(Pixel coordinate grounding data)
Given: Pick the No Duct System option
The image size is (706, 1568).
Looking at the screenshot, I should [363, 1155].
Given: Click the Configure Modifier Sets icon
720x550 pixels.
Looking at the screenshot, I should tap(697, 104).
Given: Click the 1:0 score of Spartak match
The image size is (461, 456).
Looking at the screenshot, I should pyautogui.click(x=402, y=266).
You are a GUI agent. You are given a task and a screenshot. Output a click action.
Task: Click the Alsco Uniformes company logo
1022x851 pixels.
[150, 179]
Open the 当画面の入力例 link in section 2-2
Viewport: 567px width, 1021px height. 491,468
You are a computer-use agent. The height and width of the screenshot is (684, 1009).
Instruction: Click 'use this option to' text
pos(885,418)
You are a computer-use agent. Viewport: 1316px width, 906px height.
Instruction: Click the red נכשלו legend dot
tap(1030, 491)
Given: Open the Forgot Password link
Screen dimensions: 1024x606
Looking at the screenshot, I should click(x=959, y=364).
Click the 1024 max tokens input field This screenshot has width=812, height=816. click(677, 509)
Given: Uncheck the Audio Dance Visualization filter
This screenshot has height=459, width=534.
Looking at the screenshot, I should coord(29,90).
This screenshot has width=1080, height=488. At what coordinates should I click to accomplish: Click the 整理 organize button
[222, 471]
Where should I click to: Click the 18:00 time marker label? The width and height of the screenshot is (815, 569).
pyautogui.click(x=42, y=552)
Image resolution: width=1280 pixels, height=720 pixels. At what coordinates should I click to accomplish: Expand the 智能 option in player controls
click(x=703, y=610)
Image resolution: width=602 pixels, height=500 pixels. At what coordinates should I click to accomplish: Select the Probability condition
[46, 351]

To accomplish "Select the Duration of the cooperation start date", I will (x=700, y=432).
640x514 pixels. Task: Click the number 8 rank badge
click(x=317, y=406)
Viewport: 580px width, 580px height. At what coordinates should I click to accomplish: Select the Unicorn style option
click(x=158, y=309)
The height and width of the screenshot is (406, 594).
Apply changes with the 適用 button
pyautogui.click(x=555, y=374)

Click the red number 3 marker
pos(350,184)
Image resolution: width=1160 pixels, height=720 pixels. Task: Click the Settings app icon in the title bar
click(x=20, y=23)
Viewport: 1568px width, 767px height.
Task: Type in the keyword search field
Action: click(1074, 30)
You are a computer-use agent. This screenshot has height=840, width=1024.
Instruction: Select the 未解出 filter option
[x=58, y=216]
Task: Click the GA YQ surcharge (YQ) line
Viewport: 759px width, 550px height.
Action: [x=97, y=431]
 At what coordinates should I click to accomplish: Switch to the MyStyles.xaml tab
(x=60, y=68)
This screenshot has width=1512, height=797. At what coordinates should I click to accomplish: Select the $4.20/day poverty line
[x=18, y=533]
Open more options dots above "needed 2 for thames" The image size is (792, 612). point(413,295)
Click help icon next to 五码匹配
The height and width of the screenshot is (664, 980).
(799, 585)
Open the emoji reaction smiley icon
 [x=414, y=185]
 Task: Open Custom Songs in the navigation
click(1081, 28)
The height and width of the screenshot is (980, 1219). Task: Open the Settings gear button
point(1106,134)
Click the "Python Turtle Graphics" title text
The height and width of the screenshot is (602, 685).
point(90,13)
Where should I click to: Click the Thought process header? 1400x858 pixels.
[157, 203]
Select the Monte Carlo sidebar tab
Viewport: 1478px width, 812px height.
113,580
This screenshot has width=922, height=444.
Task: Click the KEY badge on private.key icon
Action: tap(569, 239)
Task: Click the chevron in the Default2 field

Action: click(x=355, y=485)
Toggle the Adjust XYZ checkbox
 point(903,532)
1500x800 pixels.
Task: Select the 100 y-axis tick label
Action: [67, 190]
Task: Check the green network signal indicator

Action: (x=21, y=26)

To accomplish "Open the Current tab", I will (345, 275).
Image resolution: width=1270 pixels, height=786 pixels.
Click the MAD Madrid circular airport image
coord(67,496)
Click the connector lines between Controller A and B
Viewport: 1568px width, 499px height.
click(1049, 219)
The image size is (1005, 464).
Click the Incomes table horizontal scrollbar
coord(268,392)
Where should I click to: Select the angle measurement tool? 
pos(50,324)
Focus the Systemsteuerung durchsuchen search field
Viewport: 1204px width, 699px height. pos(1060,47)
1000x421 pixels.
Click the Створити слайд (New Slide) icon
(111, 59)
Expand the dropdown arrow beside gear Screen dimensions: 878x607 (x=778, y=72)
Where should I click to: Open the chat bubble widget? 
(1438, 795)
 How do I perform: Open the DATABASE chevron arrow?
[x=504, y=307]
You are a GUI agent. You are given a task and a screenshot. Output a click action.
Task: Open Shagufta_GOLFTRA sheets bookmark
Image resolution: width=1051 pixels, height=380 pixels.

Exercise aim -
Write the records out again so that each one matches the original exactly.

Output below -
Given: Pick the No Duct System option
The image size is (706, 1568).
Looking at the screenshot, I should [363, 1155].
Given: Click the Configure Modifier Sets icon
720x550 pixels.
Looking at the screenshot, I should tap(697, 104).
Given: Click the 1:0 score of Spartak match
The image size is (461, 456).
Looking at the screenshot, I should pyautogui.click(x=402, y=266).
You are a GUI agent. You are given a task and a screenshot. Output a click action.
Task: Click the Alsco Uniformes company logo
1022x851 pixels.
[150, 179]
Open the 当画面の入力例 link in section 2-2
Viewport: 567px width, 1021px height. 491,468
You are a computer-use agent. The height and width of the screenshot is (684, 1009).
Instruction: Click 'use this option to' text
pos(885,418)
You are a computer-use agent. Viewport: 1316px width, 906px height.
Instruction: Click the red נכשלו legend dot
tap(1030, 491)
Given: Open the Forgot Password link
Screen dimensions: 1024x606
Looking at the screenshot, I should click(x=959, y=364).
Click the 1024 max tokens input field This screenshot has width=812, height=816. click(677, 509)
Given: Uncheck the Audio Dance Visualization filter
This screenshot has height=459, width=534.
Looking at the screenshot, I should coord(29,90).
This screenshot has width=1080, height=488. At what coordinates should I click to accomplish: Click the 整理 organize button
[222, 471]
Where should I click to: Click the 18:00 time marker label? The width and height of the screenshot is (815, 569).
pyautogui.click(x=42, y=552)
Image resolution: width=1280 pixels, height=720 pixels. At what coordinates should I click to accomplish: Expand the 智能 option in player controls
click(x=703, y=610)
Image resolution: width=602 pixels, height=500 pixels. At what coordinates should I click to accomplish: Select the Probability condition
[46, 351]

To accomplish "Select the Duration of the cooperation start date", I will (x=700, y=432).
640x514 pixels. Task: Click the number 8 rank badge
click(x=317, y=406)
Viewport: 580px width, 580px height. At what coordinates should I click to accomplish: Select the Unicorn style option
click(x=158, y=309)
The height and width of the screenshot is (406, 594).
Apply changes with the 適用 button
pyautogui.click(x=555, y=374)

Click the red number 3 marker
pos(350,184)
Image resolution: width=1160 pixels, height=720 pixels. Task: Click the Settings app icon in the title bar
click(x=20, y=23)
Viewport: 1568px width, 767px height.
Task: Type in the keyword search field
Action: click(1074, 30)
You are a computer-use agent. This screenshot has height=840, width=1024.
Instruction: Select the 未解出 filter option
[x=58, y=216]
Task: Click the GA YQ surcharge (YQ) line
Viewport: 759px width, 550px height.
Action: [x=97, y=431]
 At what coordinates should I click to accomplish: Switch to the MyStyles.xaml tab
(x=60, y=68)
This screenshot has width=1512, height=797. At what coordinates should I click to accomplish: Select the $4.20/day poverty line
[x=18, y=533]
Open more options dots above "needed 2 for thames" The image size is (792, 612). point(413,295)
Click help icon next to 五码匹配
The height and width of the screenshot is (664, 980).
(799, 585)
Open the emoji reaction smiley icon
 [x=414, y=185]
 Task: Open Custom Songs in the navigation
click(1081, 28)
The height and width of the screenshot is (980, 1219). Task: Open the Settings gear button
point(1106,134)
Click the "Python Turtle Graphics" title text
The height and width of the screenshot is (602, 685).
point(90,13)
Where should I click to: Click the Thought process header? 1400x858 pixels.
[157, 203]
Select the Monte Carlo sidebar tab
Viewport: 1478px width, 812px height.
113,580
This screenshot has width=922, height=444.
Task: Click the KEY badge on private.key icon
Action: tap(569, 239)
Task: Click the chevron in the Default2 field

Action: click(x=355, y=485)
Toggle the Adjust XYZ checkbox
 point(903,532)
1500x800 pixels.
Task: Select the 100 y-axis tick label
Action: [67, 190]
Task: Check the green network signal indicator

Action: (x=21, y=26)

To accomplish "Open the Current tab", I will (345, 275).
Image resolution: width=1270 pixels, height=786 pixels.
Click the MAD Madrid circular airport image
coord(67,496)
Click the connector lines between Controller A and B
Viewport: 1568px width, 499px height.
click(1049, 219)
The image size is (1005, 464).
Click the Incomes table horizontal scrollbar
coord(268,392)
Where should I click to: Select the angle measurement tool? 
pos(50,324)
Focus the Systemsteuerung durchsuchen search field
Viewport: 1204px width, 699px height. pos(1060,47)
1000x421 pixels.
Click the Створити слайд (New Slide) icon
(111, 59)
Expand the dropdown arrow beside gear Screen dimensions: 878x607 (x=778, y=72)
Where should I click to: Open the chat bubble widget? 
(1438, 795)
 How do I perform: Open the DATABASE chevron arrow?
[x=504, y=307]
You are a GUI agent. You are given a task and a screenshot. Output a click action.
Task: Open Shagufta_GOLFTRA sheets bookmark
Image resolution: width=1051 pixels, height=380 pixels.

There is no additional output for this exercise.